Versicherung für ein gebrauchtes Wohnmobil: Vollkasko, Teilkasko oder Haftpflicht?

Wir haben uns vor Kurzem ein gebrauchtes Wohnmobil gekauft. Neben den üblichen Gedanken zu Grundrissen, Modellen und Preisklassen mussten wir dabei natürlich auch eine Entscheidung treffen, welche Versicherung die beste für uns ist. In diesem Artikel habe ich mit Unterstützung unserer Versicherungsexperten von der RMV all diese Fragen und Antworten zusammengetragen – ein Thema, das sicherlich viele Camper beschäftigt.

Versicherung für ein gebrauchtes Wohnmobil

Vorgeschichte

Unser erstes Fahrzeug hat seinerzeit 5.000 Euro gekostet und wir schlossen damals einfach nur eine Haftpflichtversicherung ab. Diese bezahlt bei Schäden an anderen Fahrzeugen oder Personen.

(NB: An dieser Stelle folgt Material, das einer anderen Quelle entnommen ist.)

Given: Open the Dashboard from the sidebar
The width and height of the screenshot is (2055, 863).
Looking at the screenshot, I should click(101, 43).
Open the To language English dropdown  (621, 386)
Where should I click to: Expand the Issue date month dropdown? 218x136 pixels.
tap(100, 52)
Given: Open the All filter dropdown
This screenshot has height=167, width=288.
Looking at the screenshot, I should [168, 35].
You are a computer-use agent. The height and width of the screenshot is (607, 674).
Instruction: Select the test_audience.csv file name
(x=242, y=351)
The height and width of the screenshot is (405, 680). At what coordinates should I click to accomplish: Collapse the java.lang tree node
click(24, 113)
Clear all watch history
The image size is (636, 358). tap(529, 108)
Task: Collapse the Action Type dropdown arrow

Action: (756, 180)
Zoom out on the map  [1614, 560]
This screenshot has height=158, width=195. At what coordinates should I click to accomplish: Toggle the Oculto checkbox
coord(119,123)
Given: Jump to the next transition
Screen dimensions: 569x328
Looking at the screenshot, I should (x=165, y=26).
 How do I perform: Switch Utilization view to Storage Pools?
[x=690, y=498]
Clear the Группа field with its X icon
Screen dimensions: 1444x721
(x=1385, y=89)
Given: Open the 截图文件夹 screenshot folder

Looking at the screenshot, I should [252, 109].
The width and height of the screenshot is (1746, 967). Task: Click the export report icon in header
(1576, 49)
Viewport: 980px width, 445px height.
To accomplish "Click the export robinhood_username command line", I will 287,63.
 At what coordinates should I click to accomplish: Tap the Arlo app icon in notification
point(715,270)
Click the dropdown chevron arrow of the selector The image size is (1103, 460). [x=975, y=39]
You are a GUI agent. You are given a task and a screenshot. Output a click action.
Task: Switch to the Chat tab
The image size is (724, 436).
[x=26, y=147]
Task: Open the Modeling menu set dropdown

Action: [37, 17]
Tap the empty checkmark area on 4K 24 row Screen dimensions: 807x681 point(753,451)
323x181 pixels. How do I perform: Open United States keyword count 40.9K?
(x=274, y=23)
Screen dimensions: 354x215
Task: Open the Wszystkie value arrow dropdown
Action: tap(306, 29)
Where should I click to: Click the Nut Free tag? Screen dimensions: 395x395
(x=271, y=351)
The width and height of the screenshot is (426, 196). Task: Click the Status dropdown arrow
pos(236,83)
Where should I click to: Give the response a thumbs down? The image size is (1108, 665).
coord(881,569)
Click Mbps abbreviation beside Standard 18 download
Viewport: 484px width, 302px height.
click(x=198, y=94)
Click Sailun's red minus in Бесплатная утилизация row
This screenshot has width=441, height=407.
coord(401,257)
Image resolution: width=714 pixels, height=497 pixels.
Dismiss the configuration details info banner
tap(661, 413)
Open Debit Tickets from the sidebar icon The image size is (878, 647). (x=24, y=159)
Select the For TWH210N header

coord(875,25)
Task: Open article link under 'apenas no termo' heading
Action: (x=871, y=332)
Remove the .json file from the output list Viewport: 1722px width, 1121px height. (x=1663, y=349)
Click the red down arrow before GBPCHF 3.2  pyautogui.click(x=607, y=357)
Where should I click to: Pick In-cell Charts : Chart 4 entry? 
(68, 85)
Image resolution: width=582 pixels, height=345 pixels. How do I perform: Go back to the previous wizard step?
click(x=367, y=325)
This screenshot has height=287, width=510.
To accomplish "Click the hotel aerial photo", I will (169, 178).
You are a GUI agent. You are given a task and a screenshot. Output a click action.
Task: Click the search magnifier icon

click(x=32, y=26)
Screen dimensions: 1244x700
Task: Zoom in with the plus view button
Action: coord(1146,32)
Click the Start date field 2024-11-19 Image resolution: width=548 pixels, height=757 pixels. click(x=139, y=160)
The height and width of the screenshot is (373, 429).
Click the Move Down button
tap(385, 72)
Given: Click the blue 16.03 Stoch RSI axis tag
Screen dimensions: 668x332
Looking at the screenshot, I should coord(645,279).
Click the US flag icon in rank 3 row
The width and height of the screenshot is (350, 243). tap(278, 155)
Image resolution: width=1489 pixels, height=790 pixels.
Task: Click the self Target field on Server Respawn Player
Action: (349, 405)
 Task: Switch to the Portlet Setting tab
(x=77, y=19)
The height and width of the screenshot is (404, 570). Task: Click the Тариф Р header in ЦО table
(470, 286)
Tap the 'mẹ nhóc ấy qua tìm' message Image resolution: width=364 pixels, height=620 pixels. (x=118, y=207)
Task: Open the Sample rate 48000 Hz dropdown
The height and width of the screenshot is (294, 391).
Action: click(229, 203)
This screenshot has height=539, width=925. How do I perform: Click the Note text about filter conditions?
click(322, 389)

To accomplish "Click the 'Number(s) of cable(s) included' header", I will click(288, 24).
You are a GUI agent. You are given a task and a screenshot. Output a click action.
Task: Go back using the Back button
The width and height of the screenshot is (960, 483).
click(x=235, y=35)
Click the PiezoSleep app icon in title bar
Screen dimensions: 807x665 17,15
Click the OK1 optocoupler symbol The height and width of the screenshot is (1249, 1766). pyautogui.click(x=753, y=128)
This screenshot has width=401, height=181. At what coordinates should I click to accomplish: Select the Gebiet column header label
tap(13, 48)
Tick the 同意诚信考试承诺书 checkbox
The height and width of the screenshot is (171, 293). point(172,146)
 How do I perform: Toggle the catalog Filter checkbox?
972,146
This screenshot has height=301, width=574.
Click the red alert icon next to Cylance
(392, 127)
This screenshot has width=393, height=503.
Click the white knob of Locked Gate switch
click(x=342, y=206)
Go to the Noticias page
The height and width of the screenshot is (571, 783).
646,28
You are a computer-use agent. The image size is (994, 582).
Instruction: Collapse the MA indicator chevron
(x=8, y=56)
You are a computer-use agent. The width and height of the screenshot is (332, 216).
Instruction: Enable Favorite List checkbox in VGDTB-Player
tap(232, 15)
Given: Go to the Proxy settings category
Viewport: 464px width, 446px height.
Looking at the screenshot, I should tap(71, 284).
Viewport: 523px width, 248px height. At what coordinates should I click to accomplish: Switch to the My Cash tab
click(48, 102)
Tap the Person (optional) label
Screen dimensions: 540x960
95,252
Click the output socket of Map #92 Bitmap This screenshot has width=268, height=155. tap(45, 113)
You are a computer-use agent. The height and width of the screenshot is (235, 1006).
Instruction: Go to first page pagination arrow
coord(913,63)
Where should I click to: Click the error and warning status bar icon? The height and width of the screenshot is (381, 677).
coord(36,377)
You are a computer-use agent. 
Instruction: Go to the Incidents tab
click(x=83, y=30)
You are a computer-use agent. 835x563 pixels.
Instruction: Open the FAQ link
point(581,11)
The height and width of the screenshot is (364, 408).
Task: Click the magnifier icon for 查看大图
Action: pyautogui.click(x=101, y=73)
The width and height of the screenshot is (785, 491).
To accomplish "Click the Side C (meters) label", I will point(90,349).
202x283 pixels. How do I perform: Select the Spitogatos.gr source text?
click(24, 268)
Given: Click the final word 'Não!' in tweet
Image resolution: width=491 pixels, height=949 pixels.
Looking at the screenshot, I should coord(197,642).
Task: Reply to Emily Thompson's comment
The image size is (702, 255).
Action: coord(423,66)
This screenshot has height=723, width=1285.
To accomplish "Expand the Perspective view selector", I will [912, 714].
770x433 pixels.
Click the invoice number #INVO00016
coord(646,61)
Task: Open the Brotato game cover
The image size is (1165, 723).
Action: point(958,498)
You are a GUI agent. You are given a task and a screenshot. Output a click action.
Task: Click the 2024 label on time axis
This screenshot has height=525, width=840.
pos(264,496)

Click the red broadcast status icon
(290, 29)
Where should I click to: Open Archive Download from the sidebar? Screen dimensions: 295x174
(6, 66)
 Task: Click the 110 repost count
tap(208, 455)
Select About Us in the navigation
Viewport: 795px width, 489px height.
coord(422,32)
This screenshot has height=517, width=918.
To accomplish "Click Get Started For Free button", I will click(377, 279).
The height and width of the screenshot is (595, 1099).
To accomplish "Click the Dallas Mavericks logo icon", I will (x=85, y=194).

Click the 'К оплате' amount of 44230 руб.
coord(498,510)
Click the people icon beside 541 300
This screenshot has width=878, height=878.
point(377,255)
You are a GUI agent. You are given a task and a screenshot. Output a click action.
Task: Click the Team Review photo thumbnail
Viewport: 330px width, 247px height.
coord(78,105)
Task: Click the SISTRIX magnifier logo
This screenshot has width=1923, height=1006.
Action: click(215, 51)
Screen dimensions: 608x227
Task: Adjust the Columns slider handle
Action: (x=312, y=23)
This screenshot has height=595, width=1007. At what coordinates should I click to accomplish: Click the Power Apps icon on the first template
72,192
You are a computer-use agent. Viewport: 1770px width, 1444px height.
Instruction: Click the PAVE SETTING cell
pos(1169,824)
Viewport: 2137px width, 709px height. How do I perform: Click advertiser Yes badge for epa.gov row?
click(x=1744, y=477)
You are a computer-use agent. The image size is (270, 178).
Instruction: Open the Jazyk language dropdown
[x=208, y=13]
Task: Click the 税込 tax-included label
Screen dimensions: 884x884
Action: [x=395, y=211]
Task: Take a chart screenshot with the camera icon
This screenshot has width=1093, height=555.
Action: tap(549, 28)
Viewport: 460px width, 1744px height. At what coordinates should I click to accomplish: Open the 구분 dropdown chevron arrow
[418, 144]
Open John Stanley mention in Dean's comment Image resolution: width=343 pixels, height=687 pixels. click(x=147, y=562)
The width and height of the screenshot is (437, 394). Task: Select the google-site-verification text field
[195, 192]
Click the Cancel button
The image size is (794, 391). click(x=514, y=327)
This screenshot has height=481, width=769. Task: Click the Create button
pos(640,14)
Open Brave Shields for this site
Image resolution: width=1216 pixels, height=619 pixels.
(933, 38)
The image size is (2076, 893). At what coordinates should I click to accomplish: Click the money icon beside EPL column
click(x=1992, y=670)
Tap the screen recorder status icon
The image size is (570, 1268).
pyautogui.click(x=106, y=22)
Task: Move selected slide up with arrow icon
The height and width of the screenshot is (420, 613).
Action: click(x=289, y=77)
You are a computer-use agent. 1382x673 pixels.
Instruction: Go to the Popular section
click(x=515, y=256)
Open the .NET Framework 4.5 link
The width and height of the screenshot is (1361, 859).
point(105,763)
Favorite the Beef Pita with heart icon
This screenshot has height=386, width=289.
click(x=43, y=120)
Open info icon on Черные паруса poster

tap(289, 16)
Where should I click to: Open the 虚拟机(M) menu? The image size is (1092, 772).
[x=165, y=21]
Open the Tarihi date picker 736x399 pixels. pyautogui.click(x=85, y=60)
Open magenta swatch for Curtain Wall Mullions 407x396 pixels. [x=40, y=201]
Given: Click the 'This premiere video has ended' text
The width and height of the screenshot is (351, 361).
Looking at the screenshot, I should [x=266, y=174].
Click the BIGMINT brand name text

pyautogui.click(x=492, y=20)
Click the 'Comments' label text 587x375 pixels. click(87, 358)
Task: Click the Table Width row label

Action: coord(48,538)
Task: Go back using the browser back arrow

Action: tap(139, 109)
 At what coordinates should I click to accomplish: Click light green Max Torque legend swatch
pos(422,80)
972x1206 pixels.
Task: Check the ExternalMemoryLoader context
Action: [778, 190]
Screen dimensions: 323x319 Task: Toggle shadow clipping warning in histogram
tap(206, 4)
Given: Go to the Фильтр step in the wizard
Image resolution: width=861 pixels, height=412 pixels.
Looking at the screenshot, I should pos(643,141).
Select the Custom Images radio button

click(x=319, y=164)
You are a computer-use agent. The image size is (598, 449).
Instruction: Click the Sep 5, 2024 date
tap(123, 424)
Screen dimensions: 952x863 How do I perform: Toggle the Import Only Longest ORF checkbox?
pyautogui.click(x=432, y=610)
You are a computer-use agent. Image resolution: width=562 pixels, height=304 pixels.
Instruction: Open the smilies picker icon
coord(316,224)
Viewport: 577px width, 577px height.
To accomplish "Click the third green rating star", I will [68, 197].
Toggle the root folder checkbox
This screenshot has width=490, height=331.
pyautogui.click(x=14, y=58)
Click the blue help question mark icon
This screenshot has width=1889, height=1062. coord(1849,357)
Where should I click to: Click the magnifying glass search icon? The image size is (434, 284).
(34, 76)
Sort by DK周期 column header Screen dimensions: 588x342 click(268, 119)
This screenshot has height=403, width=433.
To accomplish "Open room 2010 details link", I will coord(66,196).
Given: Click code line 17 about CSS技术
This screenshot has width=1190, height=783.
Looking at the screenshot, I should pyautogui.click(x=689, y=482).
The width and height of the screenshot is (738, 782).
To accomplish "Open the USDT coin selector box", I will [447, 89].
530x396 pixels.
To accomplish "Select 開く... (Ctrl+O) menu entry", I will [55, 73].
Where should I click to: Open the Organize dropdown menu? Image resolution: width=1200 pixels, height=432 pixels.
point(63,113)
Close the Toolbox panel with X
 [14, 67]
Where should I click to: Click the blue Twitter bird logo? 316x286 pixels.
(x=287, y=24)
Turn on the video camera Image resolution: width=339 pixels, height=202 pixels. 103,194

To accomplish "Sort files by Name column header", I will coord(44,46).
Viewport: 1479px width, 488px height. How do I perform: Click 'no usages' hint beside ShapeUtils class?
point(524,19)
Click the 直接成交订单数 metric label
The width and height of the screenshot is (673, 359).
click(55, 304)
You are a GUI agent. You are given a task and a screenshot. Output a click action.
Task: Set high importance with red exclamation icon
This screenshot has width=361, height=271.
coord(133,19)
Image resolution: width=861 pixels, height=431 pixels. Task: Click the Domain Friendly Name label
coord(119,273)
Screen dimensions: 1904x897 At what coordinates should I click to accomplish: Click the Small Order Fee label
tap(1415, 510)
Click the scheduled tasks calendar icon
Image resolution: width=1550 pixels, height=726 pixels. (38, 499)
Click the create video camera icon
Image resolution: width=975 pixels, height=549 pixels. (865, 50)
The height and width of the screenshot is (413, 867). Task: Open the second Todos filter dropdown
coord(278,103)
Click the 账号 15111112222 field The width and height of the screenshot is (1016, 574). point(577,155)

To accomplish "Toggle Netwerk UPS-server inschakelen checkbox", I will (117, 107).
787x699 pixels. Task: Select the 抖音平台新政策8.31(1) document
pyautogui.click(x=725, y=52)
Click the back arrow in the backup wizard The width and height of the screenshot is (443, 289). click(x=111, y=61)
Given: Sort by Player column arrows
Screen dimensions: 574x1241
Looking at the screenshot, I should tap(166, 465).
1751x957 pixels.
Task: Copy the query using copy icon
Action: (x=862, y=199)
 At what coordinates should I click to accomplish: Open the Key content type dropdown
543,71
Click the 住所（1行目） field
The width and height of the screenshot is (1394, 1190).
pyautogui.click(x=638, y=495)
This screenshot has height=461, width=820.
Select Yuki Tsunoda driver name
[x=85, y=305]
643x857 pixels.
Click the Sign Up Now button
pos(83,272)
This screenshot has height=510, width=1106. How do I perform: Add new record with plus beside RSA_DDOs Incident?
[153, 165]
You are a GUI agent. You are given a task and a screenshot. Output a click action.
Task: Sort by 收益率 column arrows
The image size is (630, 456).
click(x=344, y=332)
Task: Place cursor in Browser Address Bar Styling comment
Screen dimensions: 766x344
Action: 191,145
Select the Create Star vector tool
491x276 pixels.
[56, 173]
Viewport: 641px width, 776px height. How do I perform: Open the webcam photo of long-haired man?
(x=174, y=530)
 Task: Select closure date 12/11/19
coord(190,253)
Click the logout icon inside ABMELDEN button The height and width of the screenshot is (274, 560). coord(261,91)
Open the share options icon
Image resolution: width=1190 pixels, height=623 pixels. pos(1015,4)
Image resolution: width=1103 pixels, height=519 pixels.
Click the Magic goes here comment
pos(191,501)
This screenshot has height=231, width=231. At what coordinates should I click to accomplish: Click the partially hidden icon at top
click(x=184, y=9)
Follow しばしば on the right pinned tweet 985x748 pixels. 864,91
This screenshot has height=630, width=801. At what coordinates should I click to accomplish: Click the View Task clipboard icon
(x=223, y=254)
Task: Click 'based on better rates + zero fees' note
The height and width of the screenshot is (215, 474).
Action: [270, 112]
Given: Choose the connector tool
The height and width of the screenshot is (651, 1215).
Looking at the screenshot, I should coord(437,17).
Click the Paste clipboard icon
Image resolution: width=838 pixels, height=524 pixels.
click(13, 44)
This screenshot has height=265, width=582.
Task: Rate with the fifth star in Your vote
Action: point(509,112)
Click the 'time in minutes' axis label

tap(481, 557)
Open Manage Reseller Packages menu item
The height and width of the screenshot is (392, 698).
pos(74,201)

Eine Teil- oder Vollkasko wollten wir zu dem Zeitpunkt nicht, denn bei dem niedrigen Kaufpreis machte das für uns keinen Sinn. Bei unserem jetzigen Fahrzeug ist das etwas anderes. Es hat fast das Zehnfache gekostet und wir haben einen Teil davon finanziert. Deshalb brauchten wir auf jeden Fall eine Vollkasko. Denn wenn wir nächste Woche einen Unfall damit haben und unser neues Wohnmobil ein Totalschaden sein sollte, müssen wir ja trotzdem weiter die Raten für die Finanzierung zahlen.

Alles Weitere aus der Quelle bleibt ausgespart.